Teu corpo é a afronta, invoca a fúria
de um tesão proibido, reprimido
aquilo que não se entende, se mata
o que questiona a natureza que a natureza nunca nos deu
as regras ditadas aos corpos, aos nossos, que não nos pertencem
que vendemos tão barato às igrejas, aos patrões, ao estado
à uma ilusão fugaz de felicidade
ou a uma dura necessidade de sobrevivência

Ao fogo, Herege.

pela ousadia de querer seu corpo teu.
de sonhar que nós somos aquilo que de nós fazemos
e não o que foi prescrito pela Lei ancestral, incorruptível, incontestável
que nos impõe o dízimo, o salário, a repressão e a resignação

Isso e não mais, tal como as coisas são.

Você, que é sem nome, abominável, não sabe?

Não se pode ser aquilo que ninguém é
que não se ousa dizer, tocar, olhar
um corpo que foge à Lei

O gosto proibido de sua carne será expiado das impurezas
o sangue reluzindo na suja lâmina
para que eles, purificados, se esqueçam
de que também, no fundo, desejam ser
tudo que não podem. Tudo que é impuro.

Tudo que é não mais como quis Deus e sua Natureza.

Naquele tempo de trevas,
se alcançava os trinta e cinco com sorte

Trinta e cinco e não mais, como quis Deus.

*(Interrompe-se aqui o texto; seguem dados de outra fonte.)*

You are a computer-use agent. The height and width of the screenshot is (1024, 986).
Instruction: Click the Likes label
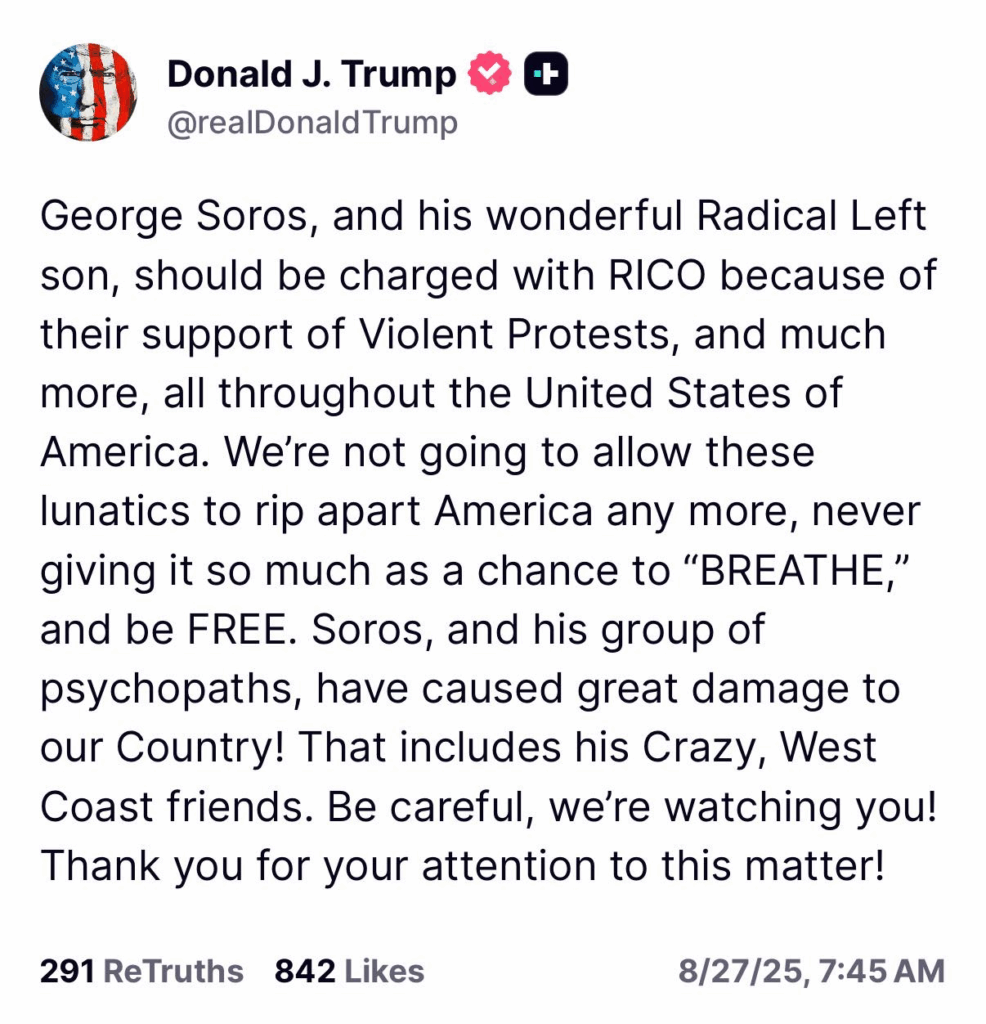tap(386, 969)
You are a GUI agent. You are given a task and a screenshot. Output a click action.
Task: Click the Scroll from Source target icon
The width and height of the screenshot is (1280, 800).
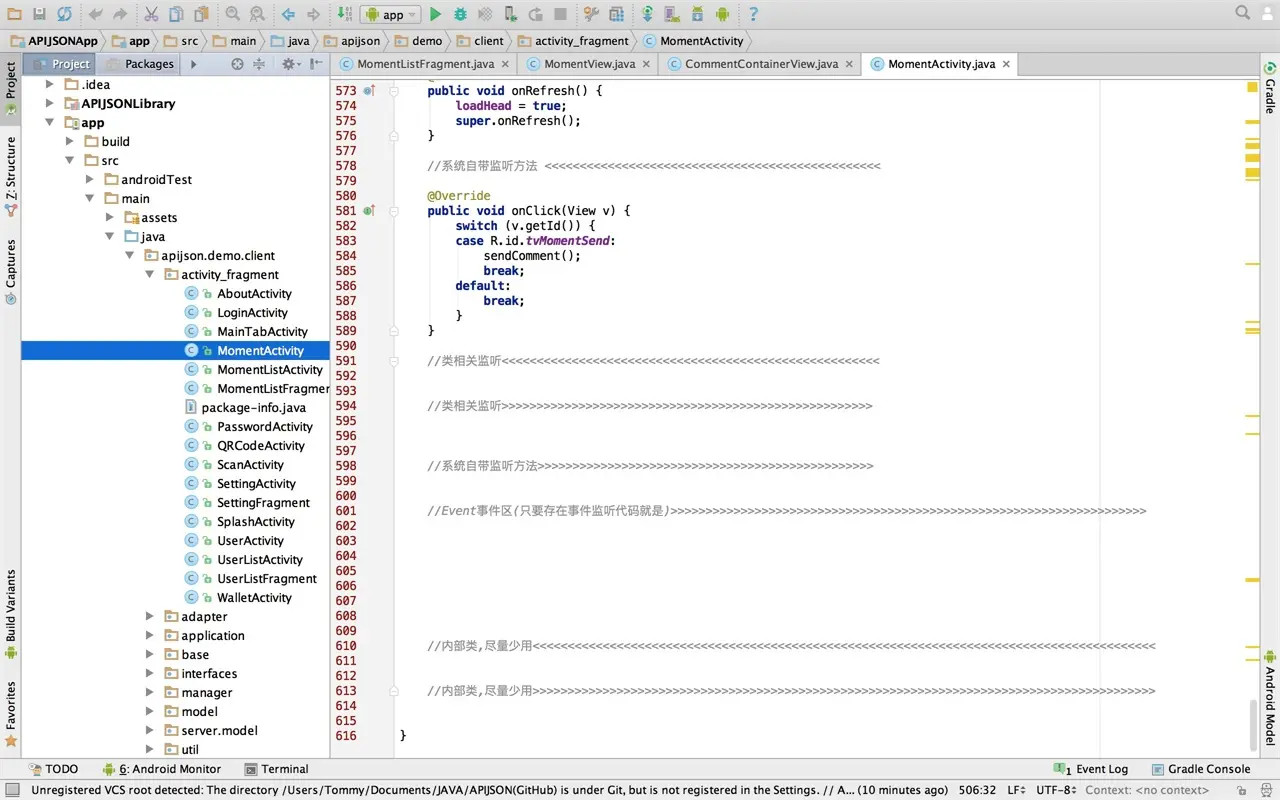coord(237,64)
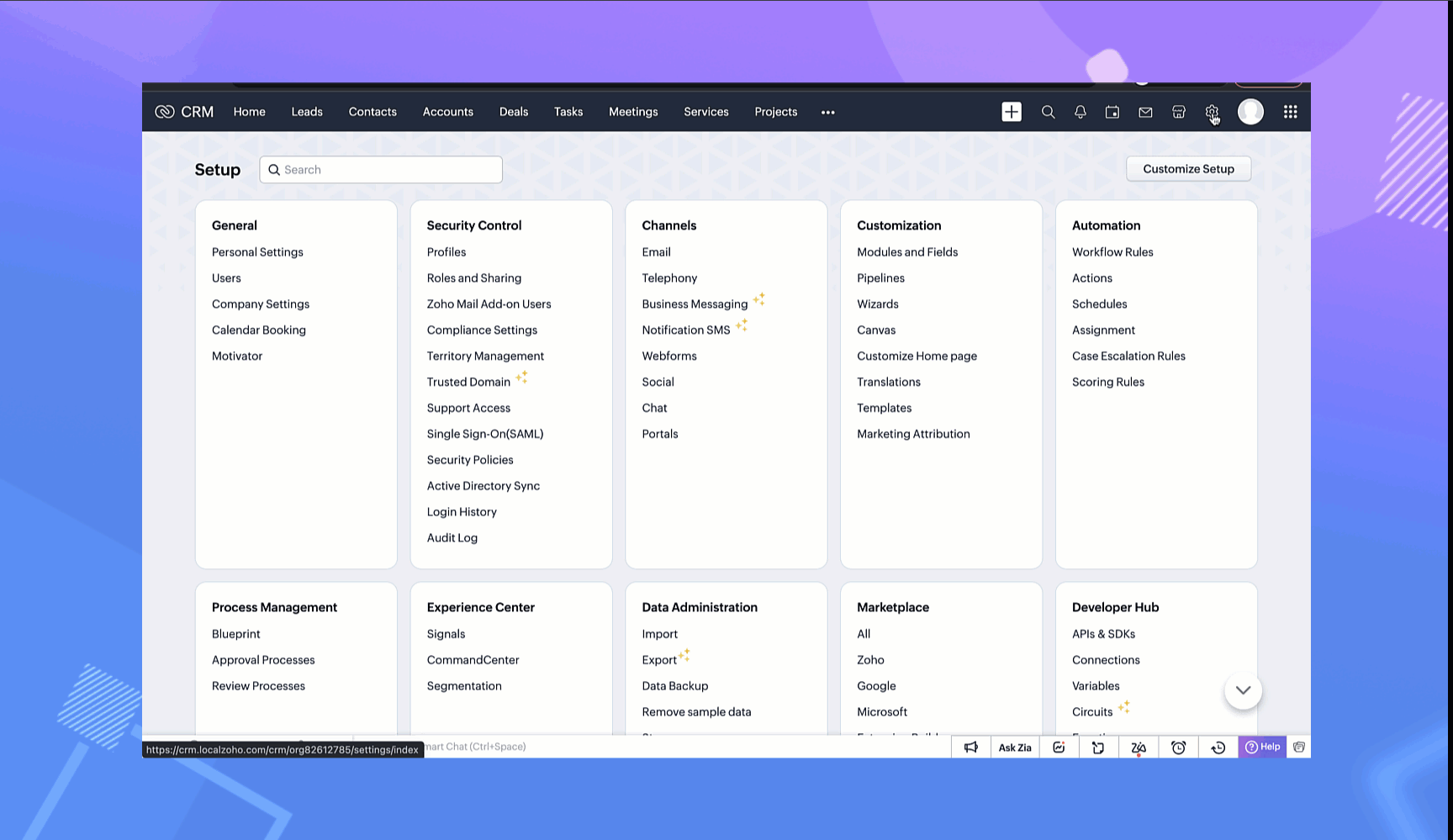The image size is (1453, 840).
Task: Open the mail envelope icon
Action: tap(1145, 112)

Em nosso tempo de trevas, quem comete o pecado de ser o outro
o outro da identidade, da sexualidade, da norma natural
ditada pelo seu Deus,
ditada pela sociabilização,
pelos fenômenos intransponíveis do Ser e do Mundo
alcança os trinta e cinco com sorte.

Trinta e cinco e não mais, como quis Deus.